• Your assignment:
In the listing that follows, the lines starting at the one containing "Image resolution: width=970" and ending at the one containing "Task: Select the Tehtävä column header" are to be returned exactly, both boundary lines included, and no others.

Start of Data for processing

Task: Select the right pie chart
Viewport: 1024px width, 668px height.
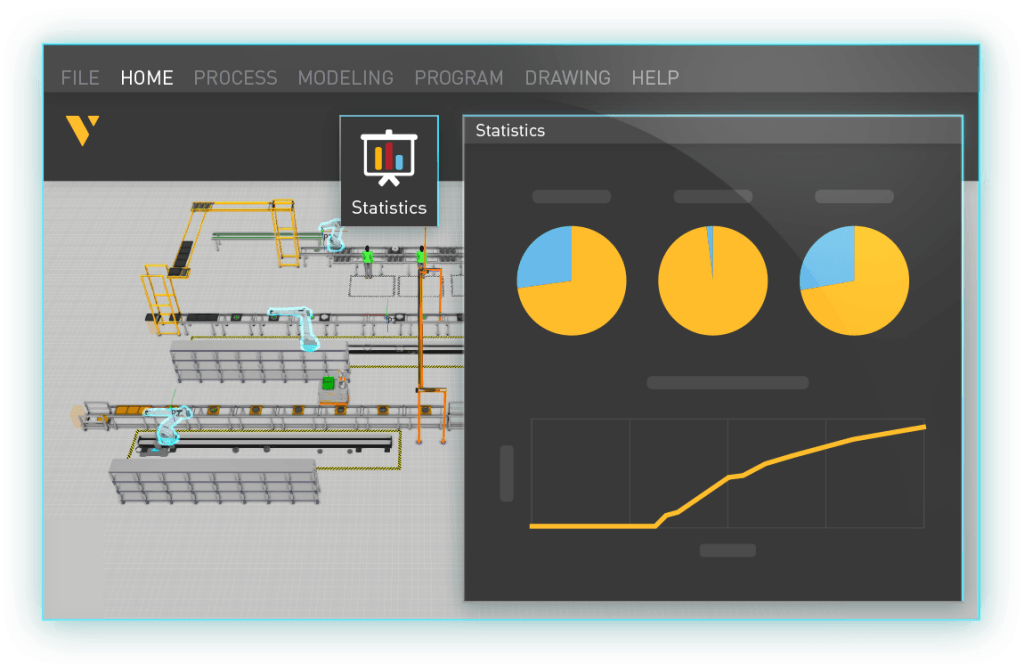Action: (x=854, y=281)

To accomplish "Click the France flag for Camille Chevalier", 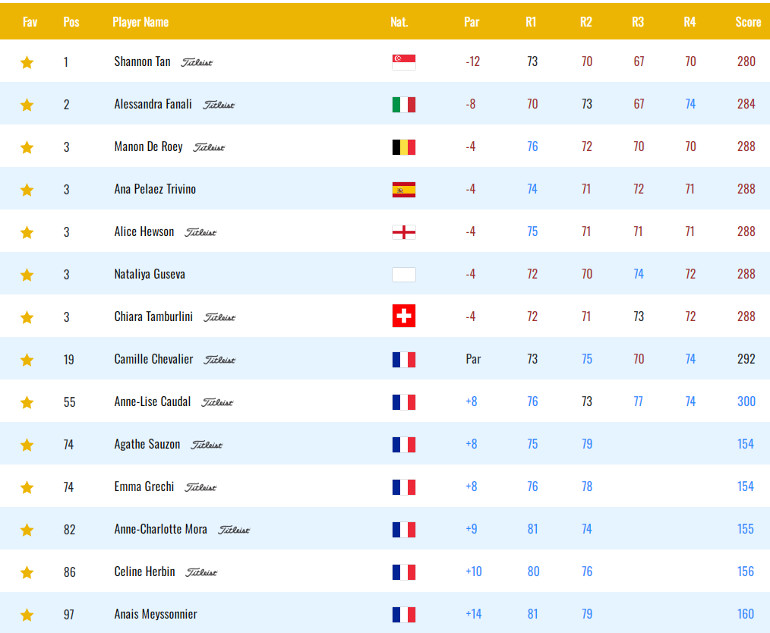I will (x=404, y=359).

End of Data for processing
Start of Data for processing

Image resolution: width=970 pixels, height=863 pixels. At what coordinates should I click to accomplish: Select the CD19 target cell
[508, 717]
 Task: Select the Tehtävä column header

End of Data for processing

• Answer below:
Image resolution: width=970 pixels, height=863 pixels. At what coordinates should I click to accomplish: Select the CD19 target cell
[508, 717]
 Task: Select the Tehtävä column header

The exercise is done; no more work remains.